Los lobos de Praga quedará como el puente que de alguna manera cierra la bifurcación entre los caminos de John Banville (Wexford, 1945) y Benjamin Black. En el plano estilístico, el intento de fusión es claro. No se deja pasar ni una ocasión para una delicada metáfora; la mirada del narrador se detiene, aunque sea fugazmente, en todo aquello que insinúe una posibilidad de belleza, un destello de sensualidad. Ahí está Banville, el esteta. Y sin embargo, a cargo del ritmo de la narración está claramente Black, asegurándose de que pasen cosas en cada párrafo y de llevarnos de la mano en un movimiento continuo.

En todos los demás planos, la idea de fusionar dos mundos es todavía más explícita. Para empezar, Black abandona el Dublín de los años 50 y también al personaje de Quirke, ambiente e investigador presentes en sus siete libros anteriores. Y lo hace para llevarnos a la Praga de 1599, donde reina Rodolfo II después de descartar Viena como capital para su trono. Resulta que Banville ya publicó en los años 80 una novela, Kepler, ambientada en la misma ciudad y en la misma época. Incluso uno de los personajes más inquietantes de Los lobos de Praga, el enano Jeppe Schenkel, viene de aquellas páginas. Banville es amante declarado de la capital checa y ha contado sus experiencias personales en ella en Imágenes de Praga.

SUBLIME ELEGANCIA

Black toma el mando para contarnos la llegada a la ciudad de Christian Stern, hijo bastardo del obispo regente de Regenburg, impelido por el sueño de hacerse con un lugar al amparo de Rodolfo y allí sumarse a la imaginaria corte de sabios que trabajan en el castillo. Sin embargo, la primera noche, borracho y desorientado, se encuentra con un cadáver en la calle. Es una joven, casi una adolescente, con el cuello cortado. Mientras Stern intenta desentrañar lo que está viendo en la noche helada de Praga, Black y Banville teclean a cuatro manos para mostrarnos en qué medida el horror y la belleza, la acción y la parálisis, pueden conjugarse con sublime elegancia.

Stern comete el error de acudir al castillo y avisar a un centinela, gesto que le granjeará la entrada en el castillo real, pero no con la grandeza que él esperaba. La muerta es Magdalena Kroll, hija del médico personal del rey, y él queda automáticamente convertido en preso y sospechoso de homicidio. Lo salva un delirio romántico y casi absurdo de Rodolfo, que unos días antes ha soñado que llegaba a la corte un cristiano de fuera, capaz de liderar con su conocimiento el avance del reinado. Y se empeña en que el joven Stern tiene que ser ese sabio. Lo primero que hace es encargarle la investigación del crimen, encargo peligroso porque a esas alturas Stern ya sabe que la muerta era amante del propio rey.

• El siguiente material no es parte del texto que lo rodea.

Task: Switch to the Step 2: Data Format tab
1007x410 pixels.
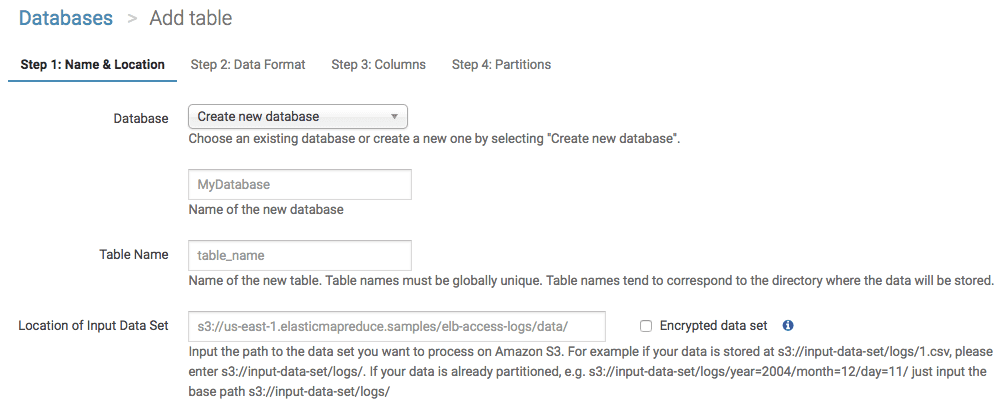Action: [248, 65]
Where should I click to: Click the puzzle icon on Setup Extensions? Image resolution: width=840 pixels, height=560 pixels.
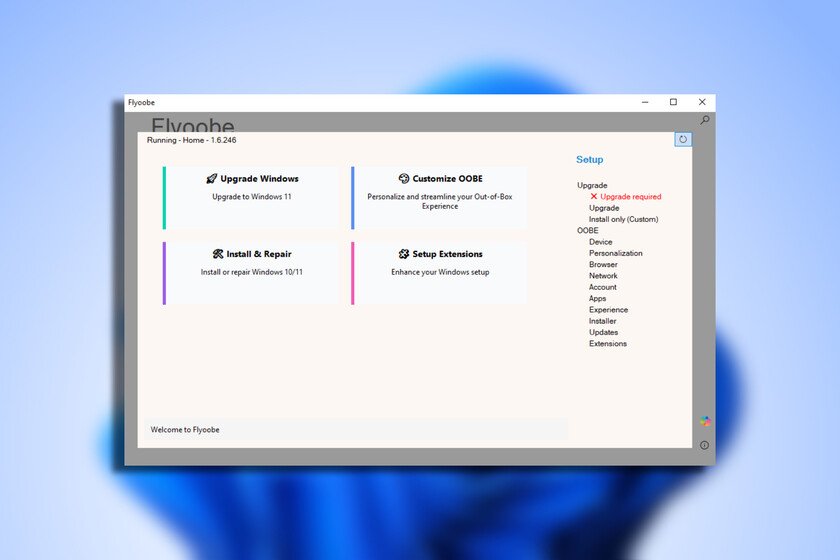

Stern es un pésimo investigador y vive bajo la permanente manipulación de los cortesanos. Pero a esas alturas ya solo nos interesa la verdadera protagonista de esta novela: una Praga de época, real y bien documentada, pero enriquecida por todas las licencias fantásticas posibles, una Praga en la que Banville convence a Black de que los crímenes no son tan importantes como los cortesanos, enanos, jorobados y nigromantes, y hasta el propio cielo de la ciudad.